Sátiro dio una patada al ateniense en la cabeza. Fue un golpe fuerte que probablemente le rompió la mandíbula.
—Esto es por escupir veneno, traidor. —Se apartó—. Un hombre como tú degrada a todos los hombres.
—Acabemos con él de una vez —dijo Draco, que parecía ansioso por hacerlo. Su cuchilla azul relumbró.
Felipe se volvió hacia Sátiro.
—Escucha, chaval —dijo—. No puedes jugar a este juego ciñéndote a las reglas. Draco lleva razón. Matémoslo.

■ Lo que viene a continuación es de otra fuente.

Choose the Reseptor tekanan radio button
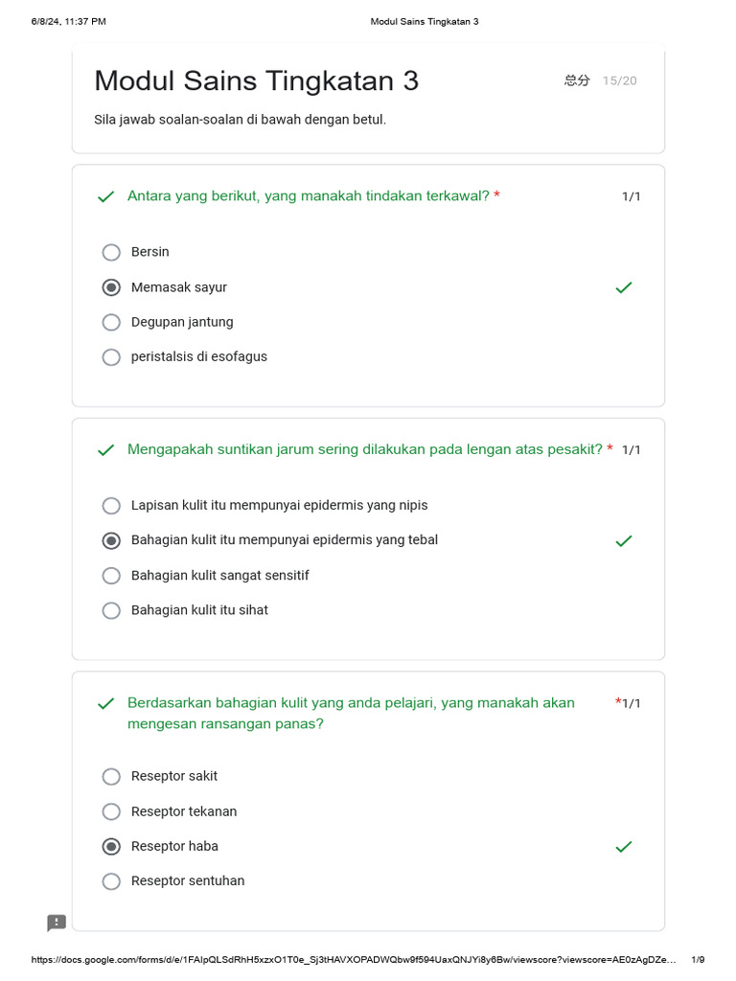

Sófocles de repente se dio cuenta de que había ido demasiado lejos. Le costó trabajo hablar, pero logró hacerlo.
—No… Lo habéis jurado. Escuchadme… ¡Está loca! Al pronunciar ese nombre, ha firmado la sentencia de muerte de todos vosotros y, seguramente, la mía también. Nunca se pronuncia ese nombre. Lo habéis jurado. Dejad que me marche.
Su máscara de desdeñosa bravuconería se había esfumado.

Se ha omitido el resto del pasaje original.